Chapitre 83

C’est alors que vous voyez la main de Sophie se poser sur le petit corps de porcelaine. Ses yeux s’emplissent de larmes. La tension dans le corps d’Aline s’est dénouée d’un cran. Elle va fondre en larmes et si tout ce petit monde continue vous allez faire de même. Quel drôle de job, tout de même. Il faut que vous les aidiez à communiquer. Vous comprenez toute l’importance de votre rôle. Vous pouvez accompagner d’autres êtres humains du côté de l’épanouissement, de la sérénité. Votre cerveau bouillonne et vous exhorte à trouver les bonnes formules. Sophie a besoin de l’affection d’Aline qui a besoin que sa sœur l’accepte telle qu’elle est.

Vous suggérez une première phase ouverte, ni vraiment question, ni vraiment affirmation : « Tu te souviens … »

– Tu te souviens…

Vous vous congratulez pour cette trouvaille en voyant Sophie hocher la tête. Bingo ! Leurs mains ne se lâchent pas, comme des coques autour de la poupée. Vous n’avez plus qu’à les écouter :

– Bien sûr que je me souviens ! finit par articuler Sophie.

– Et je t’ai abandonnée !

– Non ! Mais non. Pas du tout. Tu n’as pas eu le choix. Papa ne t’a pas laissé le choix.
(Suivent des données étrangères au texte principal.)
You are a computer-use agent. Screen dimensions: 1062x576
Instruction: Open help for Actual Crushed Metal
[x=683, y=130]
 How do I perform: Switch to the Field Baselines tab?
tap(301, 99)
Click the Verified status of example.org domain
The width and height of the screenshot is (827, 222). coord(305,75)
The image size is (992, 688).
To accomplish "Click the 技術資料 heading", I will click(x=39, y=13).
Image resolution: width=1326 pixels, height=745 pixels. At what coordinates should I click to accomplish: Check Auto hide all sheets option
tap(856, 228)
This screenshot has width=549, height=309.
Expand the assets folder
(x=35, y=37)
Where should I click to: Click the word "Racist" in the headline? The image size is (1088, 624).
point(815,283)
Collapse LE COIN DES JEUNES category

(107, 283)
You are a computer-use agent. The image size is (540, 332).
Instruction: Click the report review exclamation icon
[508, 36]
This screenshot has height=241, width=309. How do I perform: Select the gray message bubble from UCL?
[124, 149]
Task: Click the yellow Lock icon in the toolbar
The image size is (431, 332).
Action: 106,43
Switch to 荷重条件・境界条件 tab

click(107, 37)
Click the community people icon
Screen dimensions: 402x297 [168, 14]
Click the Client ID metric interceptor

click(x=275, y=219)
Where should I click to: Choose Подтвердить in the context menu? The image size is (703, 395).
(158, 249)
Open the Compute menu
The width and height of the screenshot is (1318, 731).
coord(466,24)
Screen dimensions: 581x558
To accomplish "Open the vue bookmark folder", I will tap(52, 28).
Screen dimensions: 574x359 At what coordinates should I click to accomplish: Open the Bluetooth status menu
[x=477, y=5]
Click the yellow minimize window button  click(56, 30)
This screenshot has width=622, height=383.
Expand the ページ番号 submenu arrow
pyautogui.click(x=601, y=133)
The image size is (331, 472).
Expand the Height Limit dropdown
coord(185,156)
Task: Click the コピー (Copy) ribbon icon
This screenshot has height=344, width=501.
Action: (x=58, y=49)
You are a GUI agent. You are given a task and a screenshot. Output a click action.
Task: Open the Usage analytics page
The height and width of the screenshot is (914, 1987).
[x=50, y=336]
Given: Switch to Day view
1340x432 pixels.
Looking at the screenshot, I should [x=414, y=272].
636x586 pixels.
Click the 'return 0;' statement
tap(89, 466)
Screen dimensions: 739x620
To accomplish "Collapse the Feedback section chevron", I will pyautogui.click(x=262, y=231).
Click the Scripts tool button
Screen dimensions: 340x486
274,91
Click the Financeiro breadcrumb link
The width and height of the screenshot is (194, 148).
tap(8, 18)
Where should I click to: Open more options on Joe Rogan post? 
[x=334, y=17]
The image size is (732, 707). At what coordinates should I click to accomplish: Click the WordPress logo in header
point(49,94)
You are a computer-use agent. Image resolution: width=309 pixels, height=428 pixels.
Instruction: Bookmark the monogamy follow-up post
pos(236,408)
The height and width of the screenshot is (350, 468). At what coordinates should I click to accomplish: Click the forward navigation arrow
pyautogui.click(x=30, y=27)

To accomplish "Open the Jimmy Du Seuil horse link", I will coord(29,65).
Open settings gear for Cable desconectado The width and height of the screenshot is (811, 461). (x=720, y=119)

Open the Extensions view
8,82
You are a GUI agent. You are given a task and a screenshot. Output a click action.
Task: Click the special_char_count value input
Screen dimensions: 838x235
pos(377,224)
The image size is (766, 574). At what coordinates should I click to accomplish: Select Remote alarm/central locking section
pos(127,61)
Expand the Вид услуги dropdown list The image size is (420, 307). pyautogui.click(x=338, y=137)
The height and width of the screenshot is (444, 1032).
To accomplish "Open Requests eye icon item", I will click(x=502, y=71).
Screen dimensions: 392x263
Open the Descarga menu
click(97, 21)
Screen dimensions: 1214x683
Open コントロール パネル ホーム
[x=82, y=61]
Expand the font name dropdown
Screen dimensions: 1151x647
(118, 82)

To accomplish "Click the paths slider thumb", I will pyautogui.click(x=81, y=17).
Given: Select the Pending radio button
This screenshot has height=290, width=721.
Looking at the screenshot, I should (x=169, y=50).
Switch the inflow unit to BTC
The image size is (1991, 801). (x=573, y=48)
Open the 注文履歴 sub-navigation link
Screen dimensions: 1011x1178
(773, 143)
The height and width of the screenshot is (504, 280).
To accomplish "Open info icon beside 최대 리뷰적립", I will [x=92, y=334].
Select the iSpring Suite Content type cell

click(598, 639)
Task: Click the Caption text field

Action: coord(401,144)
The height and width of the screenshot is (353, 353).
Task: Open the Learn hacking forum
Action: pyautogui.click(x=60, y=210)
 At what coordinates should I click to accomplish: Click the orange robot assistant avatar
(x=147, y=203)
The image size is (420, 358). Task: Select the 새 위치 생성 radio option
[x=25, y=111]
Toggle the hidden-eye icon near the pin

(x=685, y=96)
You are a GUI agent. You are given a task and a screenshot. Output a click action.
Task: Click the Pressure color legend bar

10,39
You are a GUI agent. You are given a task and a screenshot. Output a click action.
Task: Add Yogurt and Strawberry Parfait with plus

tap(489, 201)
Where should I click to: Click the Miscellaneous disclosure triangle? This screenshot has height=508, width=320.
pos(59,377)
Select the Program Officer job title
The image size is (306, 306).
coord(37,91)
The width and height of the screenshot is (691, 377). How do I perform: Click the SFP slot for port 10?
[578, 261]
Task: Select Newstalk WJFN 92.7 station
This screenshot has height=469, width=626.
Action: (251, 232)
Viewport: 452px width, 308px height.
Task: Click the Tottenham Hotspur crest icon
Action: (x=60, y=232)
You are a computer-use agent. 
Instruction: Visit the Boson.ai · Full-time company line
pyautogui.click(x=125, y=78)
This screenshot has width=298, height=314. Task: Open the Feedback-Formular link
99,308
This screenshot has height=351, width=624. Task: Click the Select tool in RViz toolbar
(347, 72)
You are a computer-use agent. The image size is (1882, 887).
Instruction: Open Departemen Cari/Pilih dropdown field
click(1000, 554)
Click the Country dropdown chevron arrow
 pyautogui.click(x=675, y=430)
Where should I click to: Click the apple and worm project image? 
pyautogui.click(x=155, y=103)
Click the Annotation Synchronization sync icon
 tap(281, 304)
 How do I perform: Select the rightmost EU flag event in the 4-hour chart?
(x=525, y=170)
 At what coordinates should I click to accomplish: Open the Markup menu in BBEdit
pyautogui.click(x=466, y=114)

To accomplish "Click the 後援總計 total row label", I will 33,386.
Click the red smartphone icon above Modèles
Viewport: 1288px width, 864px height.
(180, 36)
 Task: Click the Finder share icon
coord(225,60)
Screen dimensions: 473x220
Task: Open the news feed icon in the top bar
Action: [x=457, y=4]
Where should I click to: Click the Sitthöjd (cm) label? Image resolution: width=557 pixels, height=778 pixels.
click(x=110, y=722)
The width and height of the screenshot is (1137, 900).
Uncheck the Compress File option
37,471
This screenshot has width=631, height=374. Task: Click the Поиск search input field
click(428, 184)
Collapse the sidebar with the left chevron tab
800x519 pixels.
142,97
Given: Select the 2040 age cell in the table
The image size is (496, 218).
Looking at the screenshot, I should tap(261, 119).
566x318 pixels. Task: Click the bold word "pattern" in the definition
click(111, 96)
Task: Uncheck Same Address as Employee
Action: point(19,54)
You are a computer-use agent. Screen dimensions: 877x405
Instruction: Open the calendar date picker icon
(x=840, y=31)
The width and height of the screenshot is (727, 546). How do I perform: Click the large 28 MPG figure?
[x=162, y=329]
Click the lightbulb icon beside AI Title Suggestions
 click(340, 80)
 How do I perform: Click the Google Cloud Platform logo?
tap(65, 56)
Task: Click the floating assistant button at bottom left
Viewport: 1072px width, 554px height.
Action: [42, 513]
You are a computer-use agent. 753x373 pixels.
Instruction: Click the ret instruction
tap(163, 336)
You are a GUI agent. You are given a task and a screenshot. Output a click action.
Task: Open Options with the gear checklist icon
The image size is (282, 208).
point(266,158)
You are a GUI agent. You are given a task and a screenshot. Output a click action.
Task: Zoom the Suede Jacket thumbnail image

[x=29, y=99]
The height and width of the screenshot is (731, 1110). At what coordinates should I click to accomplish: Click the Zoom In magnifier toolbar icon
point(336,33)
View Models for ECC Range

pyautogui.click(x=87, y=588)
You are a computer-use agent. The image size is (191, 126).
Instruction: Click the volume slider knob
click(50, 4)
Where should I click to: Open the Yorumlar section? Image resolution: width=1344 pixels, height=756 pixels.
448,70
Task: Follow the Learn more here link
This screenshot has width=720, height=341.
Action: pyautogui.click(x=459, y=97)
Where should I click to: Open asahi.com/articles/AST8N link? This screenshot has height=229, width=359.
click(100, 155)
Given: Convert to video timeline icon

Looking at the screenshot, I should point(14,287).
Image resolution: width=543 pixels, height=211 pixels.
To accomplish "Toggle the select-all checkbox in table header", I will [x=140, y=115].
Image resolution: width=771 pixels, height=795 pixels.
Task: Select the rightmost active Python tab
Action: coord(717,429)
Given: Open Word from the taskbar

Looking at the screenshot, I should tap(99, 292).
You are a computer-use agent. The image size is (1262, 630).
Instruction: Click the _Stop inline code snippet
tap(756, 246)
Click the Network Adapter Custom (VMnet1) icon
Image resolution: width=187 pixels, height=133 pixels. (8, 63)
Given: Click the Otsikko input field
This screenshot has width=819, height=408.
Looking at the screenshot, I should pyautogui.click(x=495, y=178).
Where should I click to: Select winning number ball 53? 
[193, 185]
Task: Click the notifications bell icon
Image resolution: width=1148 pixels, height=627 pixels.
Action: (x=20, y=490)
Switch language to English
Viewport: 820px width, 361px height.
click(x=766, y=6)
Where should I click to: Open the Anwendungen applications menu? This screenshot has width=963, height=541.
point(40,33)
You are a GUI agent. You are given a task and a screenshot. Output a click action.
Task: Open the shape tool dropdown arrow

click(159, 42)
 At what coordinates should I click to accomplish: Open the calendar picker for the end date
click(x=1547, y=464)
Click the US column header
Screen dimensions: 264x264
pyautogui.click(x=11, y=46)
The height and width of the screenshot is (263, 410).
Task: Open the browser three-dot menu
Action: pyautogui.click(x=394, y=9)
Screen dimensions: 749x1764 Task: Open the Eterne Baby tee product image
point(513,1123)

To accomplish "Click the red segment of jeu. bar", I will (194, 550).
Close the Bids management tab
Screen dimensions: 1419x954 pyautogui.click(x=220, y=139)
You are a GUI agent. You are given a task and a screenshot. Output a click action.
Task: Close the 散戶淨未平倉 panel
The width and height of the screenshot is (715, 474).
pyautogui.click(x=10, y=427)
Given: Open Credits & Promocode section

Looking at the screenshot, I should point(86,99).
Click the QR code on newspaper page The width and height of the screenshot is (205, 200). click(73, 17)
Il va bien falloir comprendre le pourquoi des années de silence de Sophie. Avec doigté. Pour assurer le coup, vous suggérez à Aline de faire juste référence à vos retrouvailles inopinées, factuellement.

– Mais on s’est retrouvés malgré lui ! Comment t’as fait pour arriver à Lyon depuis notre cambrousse ?

– J’en pouvais plus. J’étais prête à tout pour échapper à l’atmosphère de la maison. Papa et maman, excuse-moi, faisaient comme si tu n’avais jamais existé. Dans la semaine de ton départ, ta chambre a été transformée en lingerie. J’en ai pleuré pendant des semaines. Je ne pouvais plus rien avaler et pour m’aider, papa me punissait en me privant de mon cours de danse, le seul endroit où je me sentais heureuse. Maman est devenue quasi muette. Elle faisait les courses, la cuisine, le ménage, un vrai robot, mais jamais un sourire, un ciné, un petit cadeau. Elle me punissait aussi, mais je ne comprenais pas de quoi. De clash en clash, j’ai fini par prendre la décision de m’enfuir. Comme toi. J’avais une copine un peu délurée au collège ; elle m’a aidée. On piquait du fric dans les sacs de nos mères. Elle a pris mon billet de train pour que mon nom n’apparaisse pas. J’te fais pas un dessin sur mes aventures ; tu m’as revue dans un drôle d’état !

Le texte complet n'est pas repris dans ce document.